Os analistas do mercado também mantiveram a previsão para a taxa básica de juros da economia, a Selic, em 7% ao ano para o final deste ano; entenda

O Boletim Focus, informativo semanal divulgado pelo Banco Central (BC) com a estimativa dos principais indicadores econômicos, apontou que o mercado financeiro projeta uma leve alta da inflação no fechamento deste ano. A projeção do Índice Nacional de Preços ao Consumidor Amplo (IPCA) passou de 3,08% na semana passada, para 3,09% nesta segunda-feira (13). Há quatro semanas, a expectativa estava em 3%.

A alta também foi observada para o indicador da inflação para 2018. A análise do Banco Central , com a projeção de 100 instituições financeiras, indicou que a inflação para o próximo ano pode ser de 4,04%, sendo que anteriormente a estimativa mantinha-se em 4,02%.
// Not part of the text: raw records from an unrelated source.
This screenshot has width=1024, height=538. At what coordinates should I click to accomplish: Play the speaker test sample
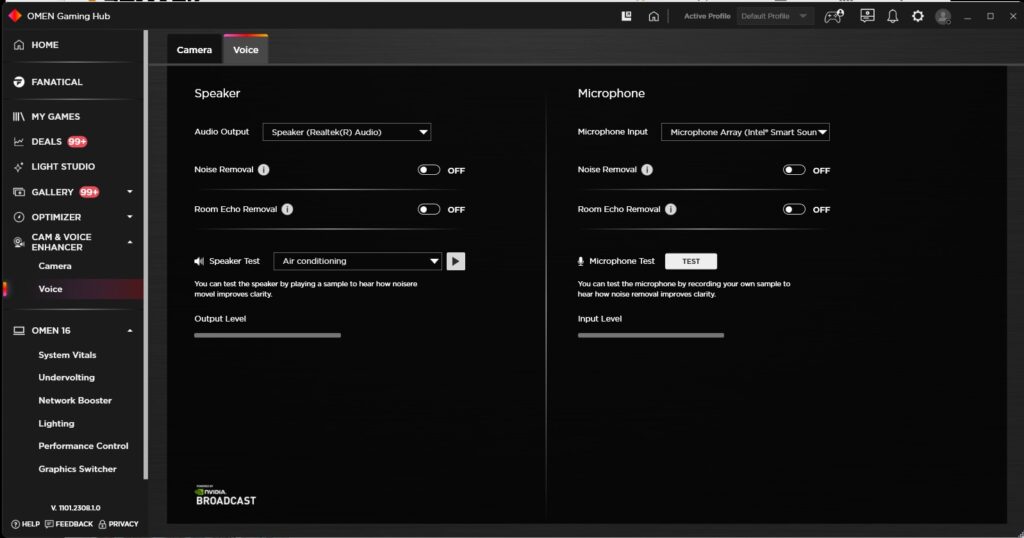[455, 261]
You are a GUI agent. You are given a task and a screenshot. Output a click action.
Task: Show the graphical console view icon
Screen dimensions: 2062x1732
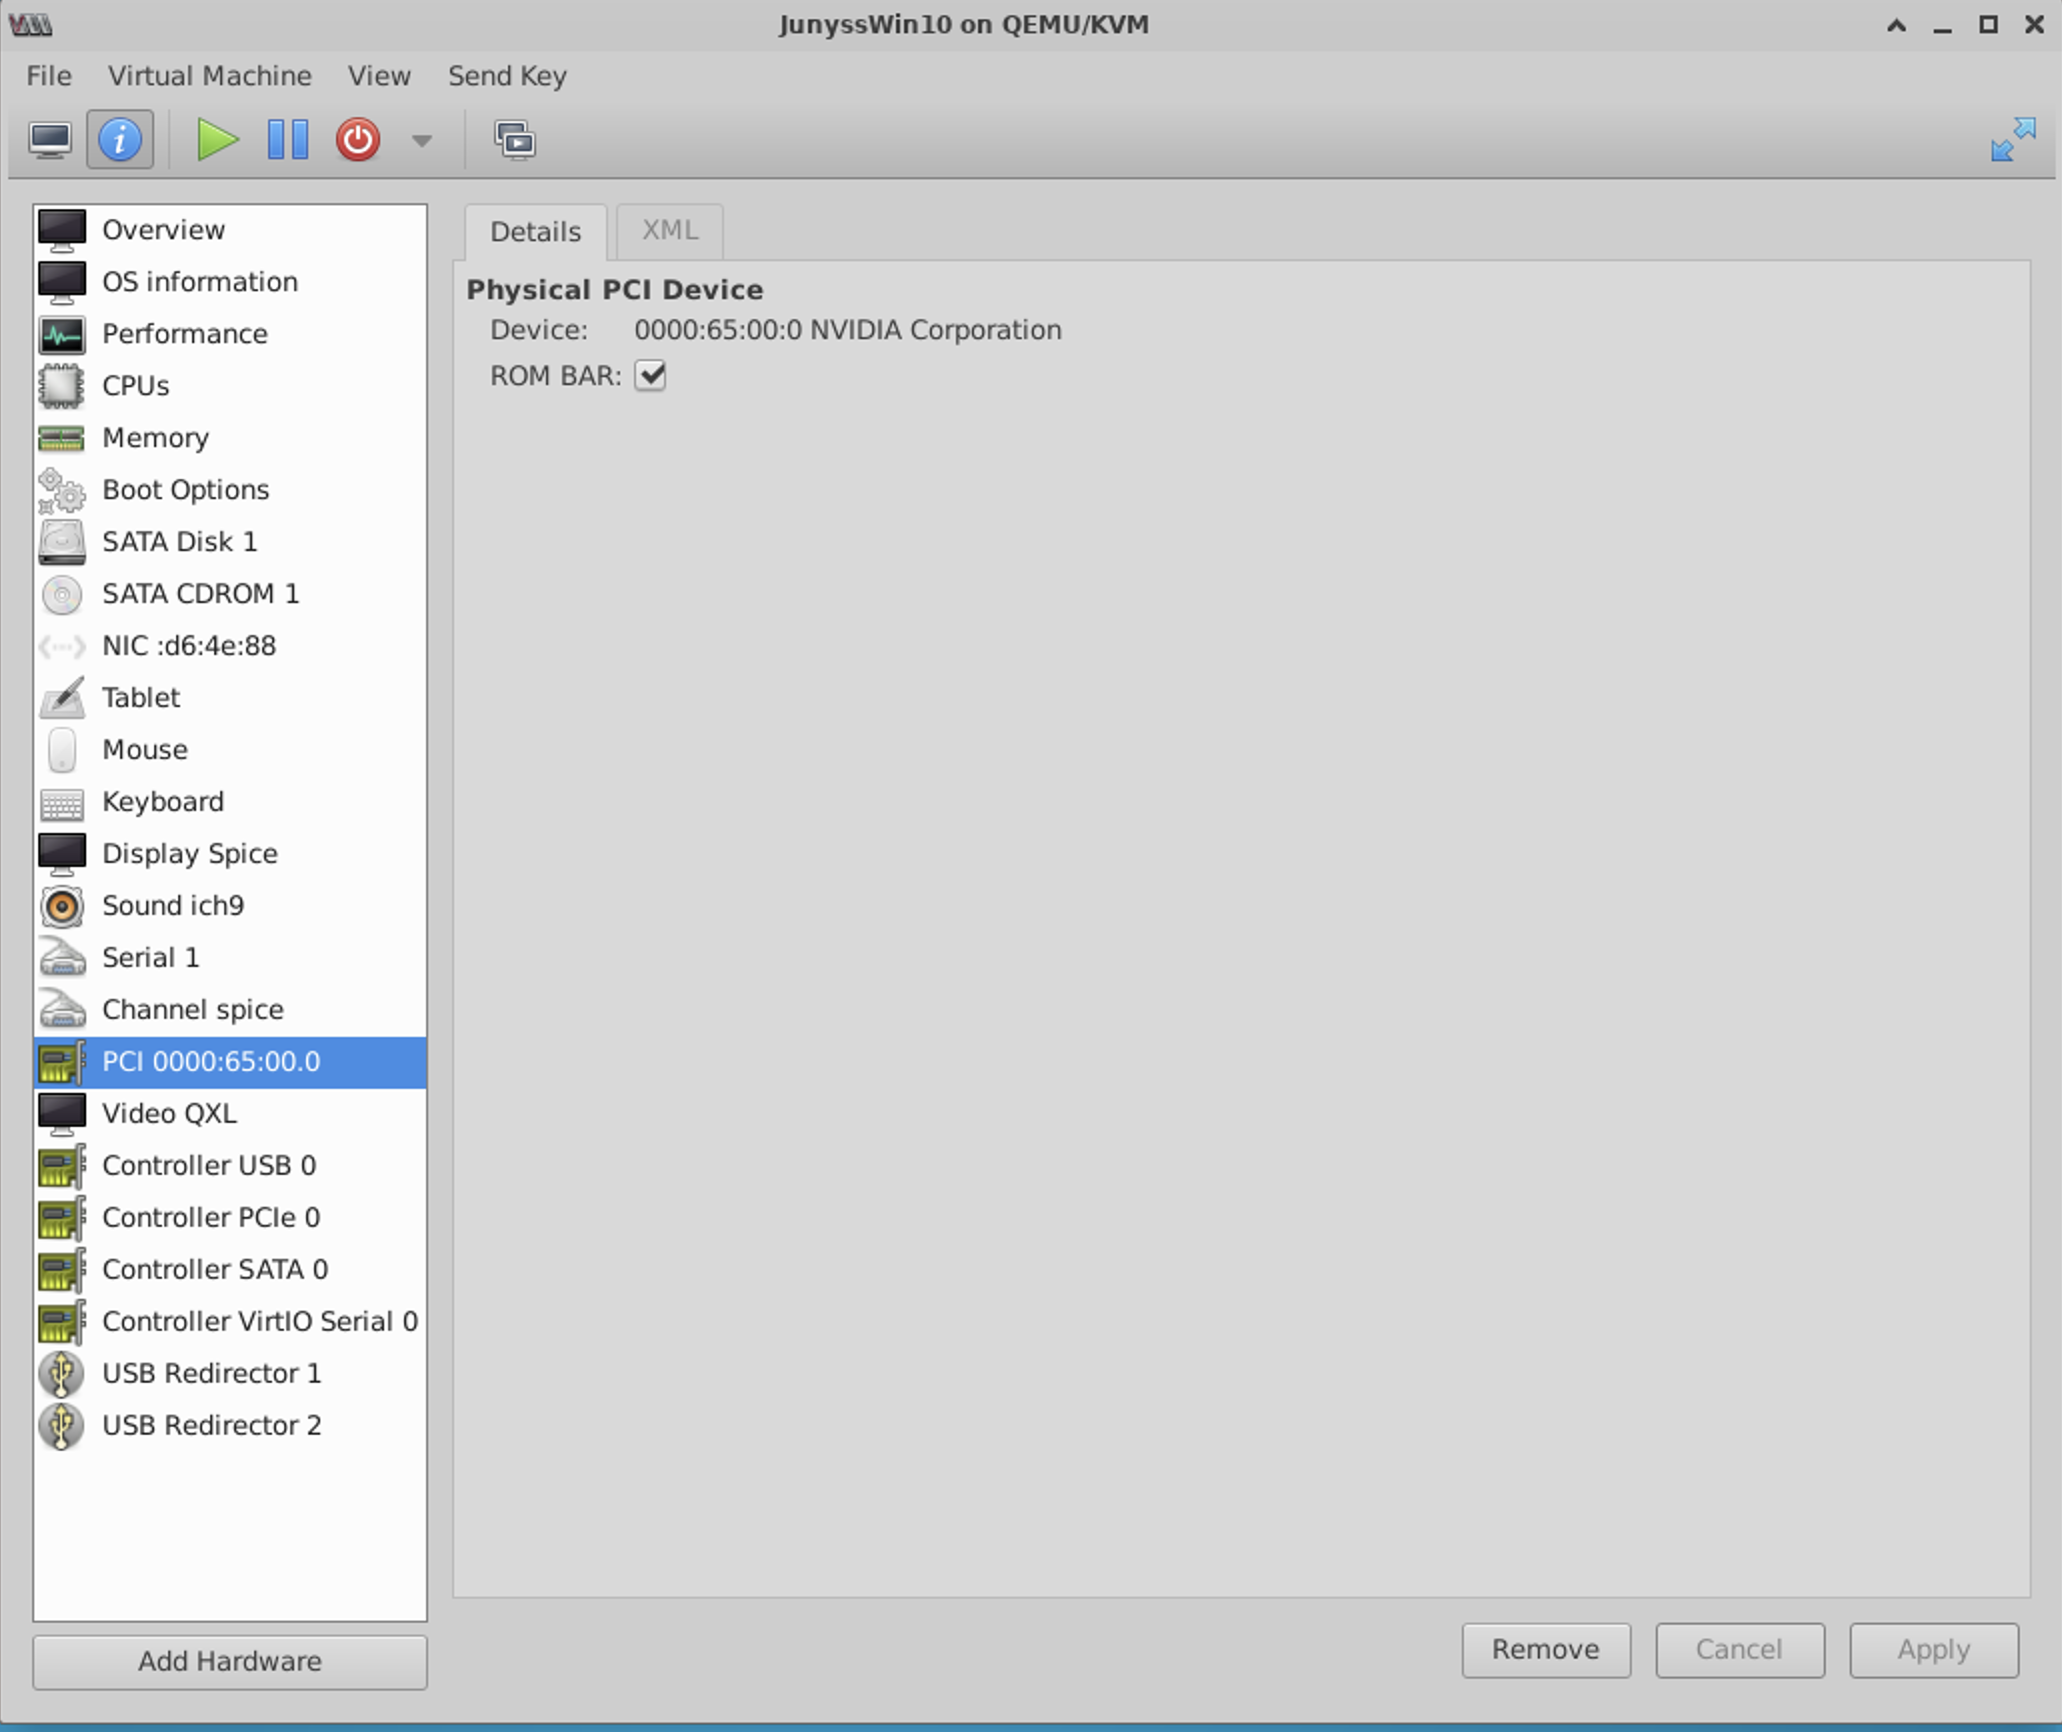[50, 140]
Mesmo com a revisão para cima da projeção, as estimativas se mantiveram abaixo do centro da meta para inflação , que é de 4,05%, segundo a autoridade monetária. Essa meta tem ainda um intervalo de tolerância entre 3% e 6%.

Na meta

Vale ressaltar que o instrumento usado pelo BC para manter a inflação sob controle e dentro da meta é a taxa básica de juros, a Selic. Atualmente a taxa de juros é de 7,5% ao ano, porém a estimativa do mercado financeiro é que ela encerre este ano em 7%.

O mesmo índice é a projeção dos economistas ao longo de 2018. A última reunião do ano do Comitê de Política Monetária (Copom), responsável por estabelecer a meta para a taxa Selic , está agendada para os dias 5 e 6 de dezembro.

A projeção para o crescimento do Produto Interno Bruto ( PIB ), a soma de todos os bens e serviços produzidos no país, foi mantida em 0,73% este ano. Para 2018, a estimativa de expansão se manteve em 2,50%.

Para o crescimento econômico brasileiro os economistas optaram por manter a projeção de crescimento do Produto Interno Bruto (PIB) em 0,73% este ano. Já para 2018, com a recessão econômica findada no País, a projeção é de alta na ordem de 2,5% do PIB. Vale ressaltar que os dois indicadores mantiveram-se estáveis de uma semana para a outra, conforme divugado nesta segunda-feira (13) pelo Banco Central.